Human Disease-Related Mutation at R262 of β3-Tubulin Critical for Kinesin Motility and ATP Hydrolysis

Abstract

Kinesin-microtubule interaction plays essential roles in brain development and function. In human neuronal cells, a point mutation, R262C/H, in β3-tubulin causes a disrupton in the interaction of microtubules with kinesin, leading to developmental disorders collectively termed TUBB3 syndrome (Tischfield, 2010). To clarify the molecular mechanism underlying the disease, in vitro functional analysis of mutant microtubules is essential. Aiming to examine the effect of tubulin mutation on kinesin motility and ATPase activity, here we developed a method to express and purify recombinant human tubulin using a baculovirus-insect-cell expression system. The method yields >1 mg of human α1β3-tubulin with a purity of >95% from 1 L culture of High Five cell. In a single-molecule motility assay, while kinesin moved along wild type (WT) human microtubules at a velocity comparable to that on porcine brain microtubules, it scarcely bound to β3-R262A microtubules.

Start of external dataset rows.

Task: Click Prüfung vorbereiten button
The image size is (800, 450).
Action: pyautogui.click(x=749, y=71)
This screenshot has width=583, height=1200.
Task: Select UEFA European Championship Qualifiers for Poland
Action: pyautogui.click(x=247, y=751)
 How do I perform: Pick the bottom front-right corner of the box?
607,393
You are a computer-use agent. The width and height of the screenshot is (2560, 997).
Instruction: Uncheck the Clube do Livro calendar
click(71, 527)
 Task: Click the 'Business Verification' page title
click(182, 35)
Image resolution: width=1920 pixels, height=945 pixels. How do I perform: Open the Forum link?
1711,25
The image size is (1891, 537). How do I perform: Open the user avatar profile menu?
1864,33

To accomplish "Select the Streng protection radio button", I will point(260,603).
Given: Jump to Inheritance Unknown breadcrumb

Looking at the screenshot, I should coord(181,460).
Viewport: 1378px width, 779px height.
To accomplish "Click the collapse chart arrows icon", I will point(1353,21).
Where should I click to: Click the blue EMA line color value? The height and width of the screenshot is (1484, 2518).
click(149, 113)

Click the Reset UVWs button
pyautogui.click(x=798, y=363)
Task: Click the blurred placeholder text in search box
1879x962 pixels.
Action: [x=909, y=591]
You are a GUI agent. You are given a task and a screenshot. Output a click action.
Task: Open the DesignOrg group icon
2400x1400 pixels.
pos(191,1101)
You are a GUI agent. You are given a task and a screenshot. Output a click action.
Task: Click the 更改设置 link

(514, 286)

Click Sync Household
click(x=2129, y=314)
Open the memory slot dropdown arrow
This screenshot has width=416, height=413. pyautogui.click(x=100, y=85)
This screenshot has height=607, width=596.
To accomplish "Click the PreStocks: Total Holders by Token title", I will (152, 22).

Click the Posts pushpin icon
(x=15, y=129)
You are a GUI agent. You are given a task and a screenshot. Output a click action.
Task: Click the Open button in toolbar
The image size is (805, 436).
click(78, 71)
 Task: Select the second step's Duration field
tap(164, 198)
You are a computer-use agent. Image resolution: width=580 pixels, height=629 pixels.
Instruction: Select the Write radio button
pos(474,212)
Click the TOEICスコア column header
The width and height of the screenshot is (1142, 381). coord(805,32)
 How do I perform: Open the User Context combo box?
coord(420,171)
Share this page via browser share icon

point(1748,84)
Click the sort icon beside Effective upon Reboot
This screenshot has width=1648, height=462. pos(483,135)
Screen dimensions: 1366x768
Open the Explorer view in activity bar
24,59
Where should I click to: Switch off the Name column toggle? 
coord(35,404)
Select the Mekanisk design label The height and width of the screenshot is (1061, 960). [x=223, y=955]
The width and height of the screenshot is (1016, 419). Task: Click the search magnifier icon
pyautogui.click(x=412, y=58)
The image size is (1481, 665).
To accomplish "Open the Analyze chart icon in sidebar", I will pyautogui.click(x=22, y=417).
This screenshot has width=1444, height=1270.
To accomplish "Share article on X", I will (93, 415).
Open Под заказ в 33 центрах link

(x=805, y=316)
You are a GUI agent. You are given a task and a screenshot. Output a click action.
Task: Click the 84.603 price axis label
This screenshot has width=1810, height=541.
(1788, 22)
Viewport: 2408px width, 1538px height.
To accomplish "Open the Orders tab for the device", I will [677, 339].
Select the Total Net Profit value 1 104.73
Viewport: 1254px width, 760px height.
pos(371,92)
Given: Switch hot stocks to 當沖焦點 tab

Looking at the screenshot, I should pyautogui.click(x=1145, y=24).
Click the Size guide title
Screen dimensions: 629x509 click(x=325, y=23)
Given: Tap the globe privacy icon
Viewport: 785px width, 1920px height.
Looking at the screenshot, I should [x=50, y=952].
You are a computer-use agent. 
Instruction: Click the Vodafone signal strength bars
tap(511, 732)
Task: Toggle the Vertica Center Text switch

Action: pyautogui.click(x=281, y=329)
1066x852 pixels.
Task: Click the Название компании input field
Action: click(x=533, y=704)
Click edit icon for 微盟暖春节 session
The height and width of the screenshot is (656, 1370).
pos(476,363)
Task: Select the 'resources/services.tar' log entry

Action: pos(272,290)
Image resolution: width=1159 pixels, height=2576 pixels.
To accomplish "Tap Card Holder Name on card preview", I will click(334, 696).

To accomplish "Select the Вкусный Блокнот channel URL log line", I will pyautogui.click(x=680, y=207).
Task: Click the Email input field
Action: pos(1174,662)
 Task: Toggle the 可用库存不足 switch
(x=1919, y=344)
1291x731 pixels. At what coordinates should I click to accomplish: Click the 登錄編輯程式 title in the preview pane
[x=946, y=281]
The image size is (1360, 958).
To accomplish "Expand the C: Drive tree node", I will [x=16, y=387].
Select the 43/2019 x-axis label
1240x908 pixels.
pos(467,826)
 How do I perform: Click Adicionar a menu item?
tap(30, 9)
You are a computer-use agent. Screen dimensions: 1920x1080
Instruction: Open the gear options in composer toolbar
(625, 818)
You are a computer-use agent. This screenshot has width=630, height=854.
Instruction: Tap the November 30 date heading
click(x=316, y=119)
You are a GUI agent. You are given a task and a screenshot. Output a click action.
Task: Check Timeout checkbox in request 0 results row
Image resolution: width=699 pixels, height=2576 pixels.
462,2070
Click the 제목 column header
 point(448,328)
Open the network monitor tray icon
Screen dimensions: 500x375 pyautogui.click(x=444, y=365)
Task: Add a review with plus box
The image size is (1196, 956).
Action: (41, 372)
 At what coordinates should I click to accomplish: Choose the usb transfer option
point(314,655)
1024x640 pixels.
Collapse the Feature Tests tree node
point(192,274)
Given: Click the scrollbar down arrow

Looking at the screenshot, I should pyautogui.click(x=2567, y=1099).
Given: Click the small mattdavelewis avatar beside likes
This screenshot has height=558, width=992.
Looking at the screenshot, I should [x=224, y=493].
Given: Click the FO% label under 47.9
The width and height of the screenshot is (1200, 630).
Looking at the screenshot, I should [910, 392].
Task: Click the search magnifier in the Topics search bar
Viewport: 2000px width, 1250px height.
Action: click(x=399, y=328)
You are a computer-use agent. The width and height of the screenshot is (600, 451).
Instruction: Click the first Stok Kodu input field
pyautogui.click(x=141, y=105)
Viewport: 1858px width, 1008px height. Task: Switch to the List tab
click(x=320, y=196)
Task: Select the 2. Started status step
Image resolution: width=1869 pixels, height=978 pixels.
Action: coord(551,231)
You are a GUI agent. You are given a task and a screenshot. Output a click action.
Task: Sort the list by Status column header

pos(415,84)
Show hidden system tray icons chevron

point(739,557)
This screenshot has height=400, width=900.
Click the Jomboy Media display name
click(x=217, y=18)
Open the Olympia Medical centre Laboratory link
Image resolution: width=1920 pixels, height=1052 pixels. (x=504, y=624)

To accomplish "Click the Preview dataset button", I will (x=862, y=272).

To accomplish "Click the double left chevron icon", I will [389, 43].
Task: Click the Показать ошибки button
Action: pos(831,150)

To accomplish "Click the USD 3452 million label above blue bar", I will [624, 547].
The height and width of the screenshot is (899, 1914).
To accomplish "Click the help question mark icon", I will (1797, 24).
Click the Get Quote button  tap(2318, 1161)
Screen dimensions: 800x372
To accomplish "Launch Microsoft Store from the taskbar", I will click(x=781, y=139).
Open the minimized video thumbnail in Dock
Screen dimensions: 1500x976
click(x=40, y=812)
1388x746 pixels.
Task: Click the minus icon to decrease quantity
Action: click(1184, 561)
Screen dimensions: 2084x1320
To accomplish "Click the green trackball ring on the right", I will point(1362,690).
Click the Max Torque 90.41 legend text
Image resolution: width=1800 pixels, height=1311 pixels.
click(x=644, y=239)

In parallel with this observation, in β-R262A mutants, the maximum ATPase rate (kcat) was reduced four-fold and the Michaelis constant (kM,MT) was 40 times larger than that of WT. These results clearly demonstrate the involvement of β-R262 in kinesin-microtubule interaction. Compared with other critical residues previously identified using yeast mutant microtubules (Uchimura 2010), β-R262 is unusual because it is the only positively charged residue critical for kinesin-microtubule interaction. Whether the β-R262 residue directly binds to a putatively negatively charged residue in kinesin or modulates kinesin-microtubule interaction through repulsion will be discussed at the poster session. Our new method provides a powerful tool to perform molecular level analyses on the function of tubulin/microtubules associated with human diseases.